DETAILS OF RETIRING DIRECTORS PROPOSED

TO BE RE-ELECTED AT THE ANNUAL GENERAL MEETING

Save as disclosed above, Mr. Cheok had not held any other position with the Company or other members of the Group and he had not held any other directorships in any other public companies the securities of which are listed on any securities market in Hong Kong or overseas in the last three years. Other than the relationship arising from being an executive Director, (being the deputy chairman of the Board and a member of the Executive Committee for the period from 1 January 2020 to 5 April 2020), Mr. Cheok does not have any relationships with any other Directors and senior management, substantial shareholders or controlling shareholders of the Company. Mr. Cheok has no interest or deemed interest and short positions in the shares, underlying shares and debentures of the Company or its associated corporations (within the meaning of Part XV of the SFO) and there are no other matters concerning Mr. Cheok that need to be brought to the attention of the Shareholders nor any information required to be disclosed pursuant to sub-paragraphs (h) to (v) of Rule 13.51(2) of the Listing Rules.

  1. Mr. MAK Kwok Kei ("Mr. Mak")

Mr. Mak (alias: Eric), aged 35, is an Independent non-executive Director. He joined the Group on 17 July 2018. He is currently the chairman of the Nomination Committee and a member of each of the Audit Committee and the Remuneration Committee.

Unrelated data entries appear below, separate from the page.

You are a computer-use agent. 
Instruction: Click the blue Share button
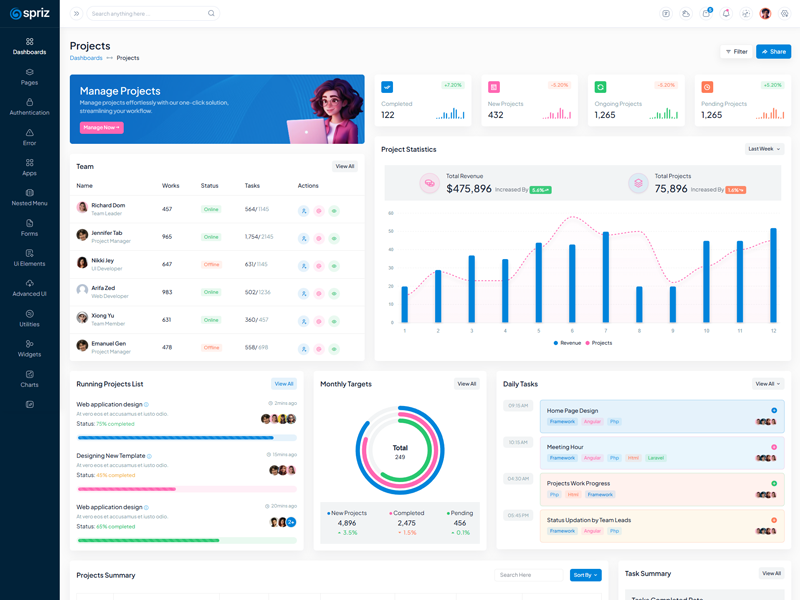773,52
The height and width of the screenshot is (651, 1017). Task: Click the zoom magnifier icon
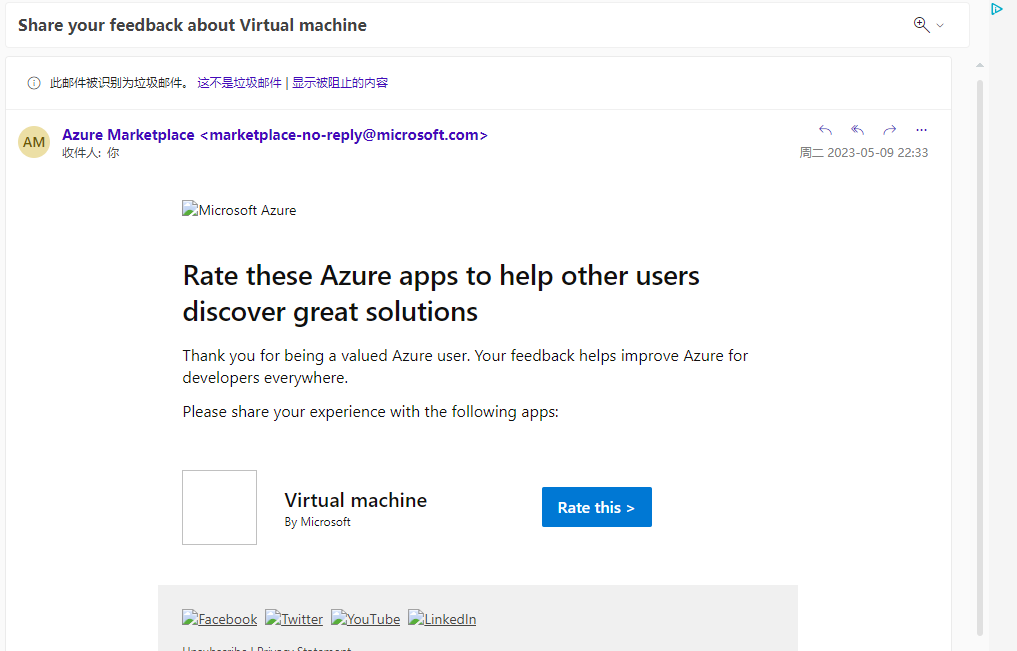(x=921, y=25)
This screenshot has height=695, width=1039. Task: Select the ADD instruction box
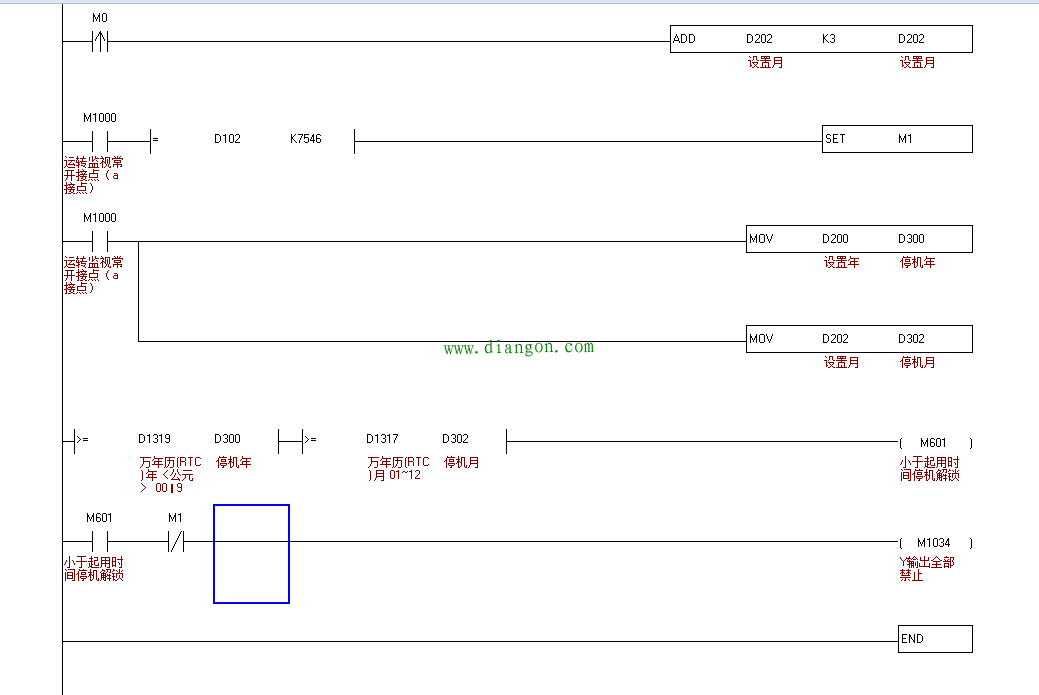tap(820, 39)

Mr. Mak has over ten years of experience in securities sales and trading and capital markets advisory at various international investment banks, specialising in initial public offerings and capital fund raising for companies in Hong Kong and China. He worked as a trainee in Credit Agricole Corporate and Investment Bank (Hong Kong Branch), a financial services company, where he was mainly engaged in transacting various high grade corporate and government bonds with central banks in Asia, from September 2009 to November 2010. He also worked at Nomura International (Hong Kong) Limited, a financial services company, as associate where he was mainly engaged in both primary and secondary equity fund raising activities for listed companies and high-net-worth individuals in Asia, from November 2010 to August 2015. From October 2015 to June 2018, he has served as a managing director and head of equity capital markets in Zhongtai International Capital Limited, a corporate finance advisory company. He is primarily responsible for providing capital markets advisory services to clients and operating and managing the equity capital markets franchise. Since January 2019, he has served as member of executive committee and head of investment banking division of Soochow Securities International Capital Limited (formerly known as China Investment Securities (Hong Kong) Financial Holdings Limited). He is in charge of the investment banking division, including IPO sponsoring, debt and equity fund raising and financial advisory.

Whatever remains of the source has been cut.